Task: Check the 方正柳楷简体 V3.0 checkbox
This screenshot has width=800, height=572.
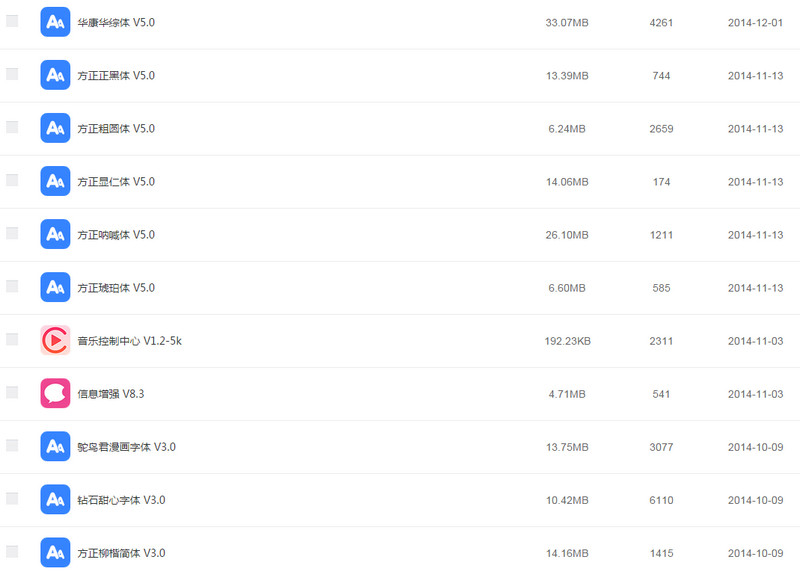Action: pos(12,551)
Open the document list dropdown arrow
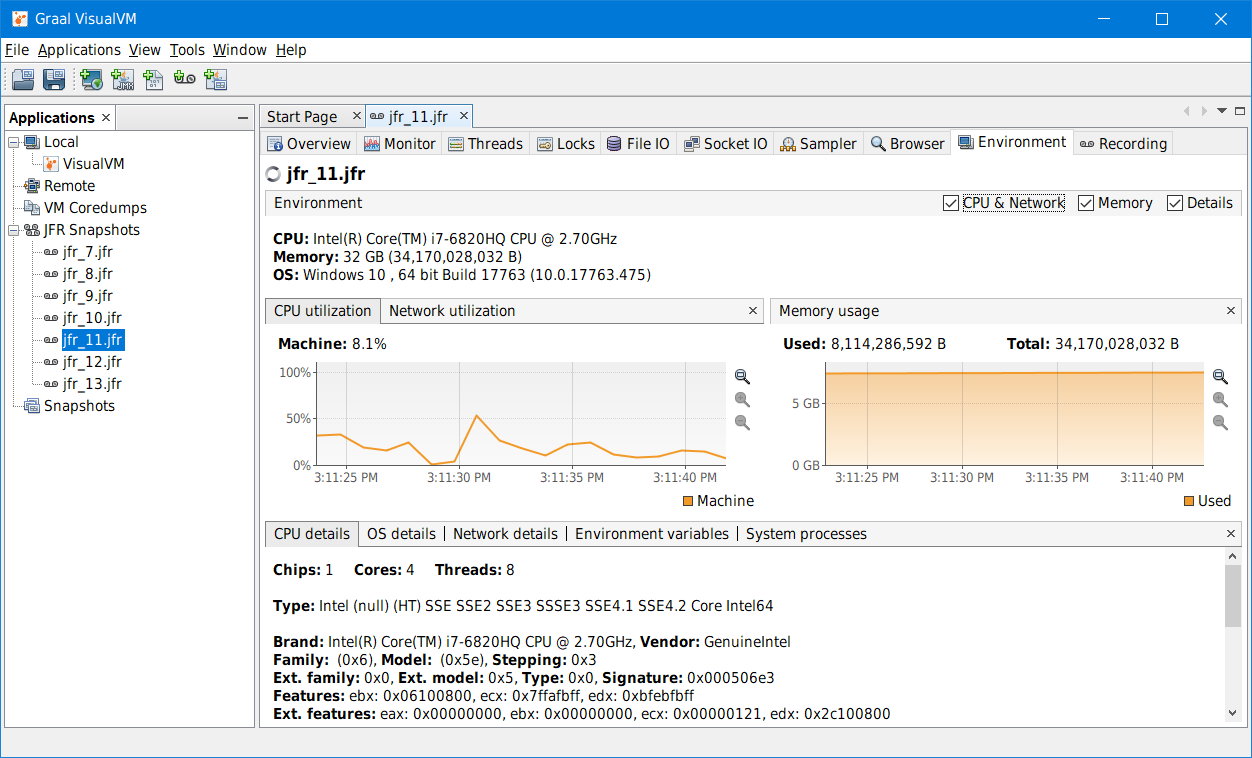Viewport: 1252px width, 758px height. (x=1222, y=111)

__Problem__: In the reply, each line of the data must appear exactly as written, and no picture may appear.

__Your solution__:
Task: Check the 方正柳楷简体 V3.0 checkbox
This screenshot has width=800, height=572.
Action: pos(12,551)
Open the document list dropdown arrow
Viewport: 1252px width, 758px height. (x=1222, y=111)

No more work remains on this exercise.